* [QUOTED TEXT]:

# Shrieking cockatiel



## nat_900 (Apr 23, 2011)

Help!

I've recently brought a cockatiel that is around 4 months old who shrieks every time my partner and I leave the room. When we are not in site shes cry's out for a good 5 minutes. I've only had her for around a week now but the shrieking is becoming a problem due to being in an apartment block.

Is this something she will grow out of or is there something I can do to assist what seams to be separation anxiety?


----------



## MeanneyFids (Aug 24, 2010)

ok, what she is doing is flock calling. it means she sees you guys as her flock members. its normal but can be annoying... mine do it a lot..

try leaving the tv on or radio on for her and see if that helps at all



mine flock call lots regardless and i have lovies who chatter all day long who are louder than tiels and i live in an apartment too. no noise complaints here  hopefully itll be just the same for you if she doesnt stop.

mine... i give them a favourite treat often and i find if theyre munching on that theyre less likely to scream... but dont give it to her AS you leave the room... maybe like 10 minutes or more before hand or else she may see it as a reward.


----------



## Flick (Apr 19, 2011)

Whatever you do, after you leave the room, do not talk to her or yell to her from the other room. Even if you are saying out to her "Shhh I'm just over here, It's okay!" Because all she interprets is that you are flock calling back to her so she is going to get louder so that you can "find" your way back to her. Lol.


----------

* [DATA SECTION]:
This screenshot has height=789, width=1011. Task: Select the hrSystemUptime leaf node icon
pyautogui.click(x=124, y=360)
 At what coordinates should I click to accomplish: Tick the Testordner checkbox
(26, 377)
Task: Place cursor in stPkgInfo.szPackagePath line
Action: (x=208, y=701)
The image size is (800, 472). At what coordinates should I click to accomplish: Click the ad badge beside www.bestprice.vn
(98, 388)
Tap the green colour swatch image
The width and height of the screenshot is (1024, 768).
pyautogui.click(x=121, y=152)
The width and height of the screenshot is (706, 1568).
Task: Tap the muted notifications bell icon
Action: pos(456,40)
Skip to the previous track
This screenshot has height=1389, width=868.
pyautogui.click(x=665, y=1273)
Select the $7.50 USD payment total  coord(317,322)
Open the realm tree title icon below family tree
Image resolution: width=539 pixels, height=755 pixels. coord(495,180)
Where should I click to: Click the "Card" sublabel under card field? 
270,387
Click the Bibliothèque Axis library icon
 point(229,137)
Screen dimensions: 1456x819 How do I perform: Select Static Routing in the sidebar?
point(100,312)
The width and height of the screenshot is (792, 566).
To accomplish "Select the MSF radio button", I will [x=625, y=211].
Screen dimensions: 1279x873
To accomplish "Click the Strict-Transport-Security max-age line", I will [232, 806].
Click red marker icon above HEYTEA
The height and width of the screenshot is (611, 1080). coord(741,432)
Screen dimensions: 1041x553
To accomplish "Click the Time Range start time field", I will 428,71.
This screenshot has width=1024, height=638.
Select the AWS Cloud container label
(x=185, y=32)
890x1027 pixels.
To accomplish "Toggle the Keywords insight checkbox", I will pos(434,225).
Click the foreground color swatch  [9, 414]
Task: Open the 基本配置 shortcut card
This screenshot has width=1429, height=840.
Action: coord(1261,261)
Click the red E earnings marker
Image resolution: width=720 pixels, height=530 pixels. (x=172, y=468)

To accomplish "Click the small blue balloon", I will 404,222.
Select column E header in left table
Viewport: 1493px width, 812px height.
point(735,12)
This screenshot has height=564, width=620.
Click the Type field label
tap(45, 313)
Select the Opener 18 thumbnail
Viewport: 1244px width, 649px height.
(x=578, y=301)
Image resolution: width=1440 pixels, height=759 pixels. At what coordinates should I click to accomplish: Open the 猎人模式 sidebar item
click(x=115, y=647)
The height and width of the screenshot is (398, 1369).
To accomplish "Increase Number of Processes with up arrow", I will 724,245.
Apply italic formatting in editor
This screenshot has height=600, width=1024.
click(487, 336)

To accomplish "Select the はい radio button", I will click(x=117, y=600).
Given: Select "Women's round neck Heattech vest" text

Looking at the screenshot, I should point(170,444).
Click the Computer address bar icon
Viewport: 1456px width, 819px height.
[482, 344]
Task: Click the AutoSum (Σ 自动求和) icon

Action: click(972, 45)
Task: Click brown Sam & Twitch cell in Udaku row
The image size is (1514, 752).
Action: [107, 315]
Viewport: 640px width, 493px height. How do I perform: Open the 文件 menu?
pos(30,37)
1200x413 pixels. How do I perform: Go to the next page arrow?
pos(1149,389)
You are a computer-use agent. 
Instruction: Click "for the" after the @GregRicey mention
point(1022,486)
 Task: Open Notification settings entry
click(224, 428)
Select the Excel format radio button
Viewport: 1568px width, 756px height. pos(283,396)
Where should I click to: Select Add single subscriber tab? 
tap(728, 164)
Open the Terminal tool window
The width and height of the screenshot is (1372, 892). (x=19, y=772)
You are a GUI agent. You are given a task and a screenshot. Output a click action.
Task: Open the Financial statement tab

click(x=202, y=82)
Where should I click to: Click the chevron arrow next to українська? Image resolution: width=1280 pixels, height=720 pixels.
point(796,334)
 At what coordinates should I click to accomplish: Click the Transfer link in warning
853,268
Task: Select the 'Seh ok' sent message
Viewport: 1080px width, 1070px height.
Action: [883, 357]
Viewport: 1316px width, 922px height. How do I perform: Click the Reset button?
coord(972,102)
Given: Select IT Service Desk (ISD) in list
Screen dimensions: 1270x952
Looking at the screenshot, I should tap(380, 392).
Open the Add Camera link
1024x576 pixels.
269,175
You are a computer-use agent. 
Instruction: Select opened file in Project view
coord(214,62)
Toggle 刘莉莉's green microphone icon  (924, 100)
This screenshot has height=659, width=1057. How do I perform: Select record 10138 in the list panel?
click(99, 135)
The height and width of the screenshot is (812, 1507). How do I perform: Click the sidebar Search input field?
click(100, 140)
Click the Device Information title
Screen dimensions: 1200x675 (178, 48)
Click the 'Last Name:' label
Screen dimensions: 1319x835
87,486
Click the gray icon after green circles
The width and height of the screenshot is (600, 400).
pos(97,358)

* [TO DO]:
A) Do the following statements agree with the cockatiel forum thread? For each, answer yes or no and quote the deciding words of the thread exactly. (i) The bird that shrieks is around 4 months old. (ii) One reply recommends handing the bird a favorite treat at the moment you leave the room. (iii) One reply says that calling out to the bird from another room will make her quieter.
B) Repeat the stretch of the cockatiel forum thread from "I've recently brought" through "(Aug 24, 2010)", word for word.

* [SOLUTIONS FOR EACH TASK]:
A)
(i) Yes: "a cockatiel that is around 4 months old"
(ii) No: "dont give it to her AS you leave the room"
(iii) No: "she is going to get louder so that you can "find" your way back to her"

B)
I've recently brought a cockatiel that is around 4 months old who shrieks every time my partner and I leave the room. When we are not in site shes cry's out for a good 5 minutes. I've only had her for around a week now but the shrieking is becoming a problem due to being in an apartment block.

Is this something she will grow out of or is there something I can do to assist what seams to be separation anxiety?


----------



## MeanneyFids (Aug 24, 2010)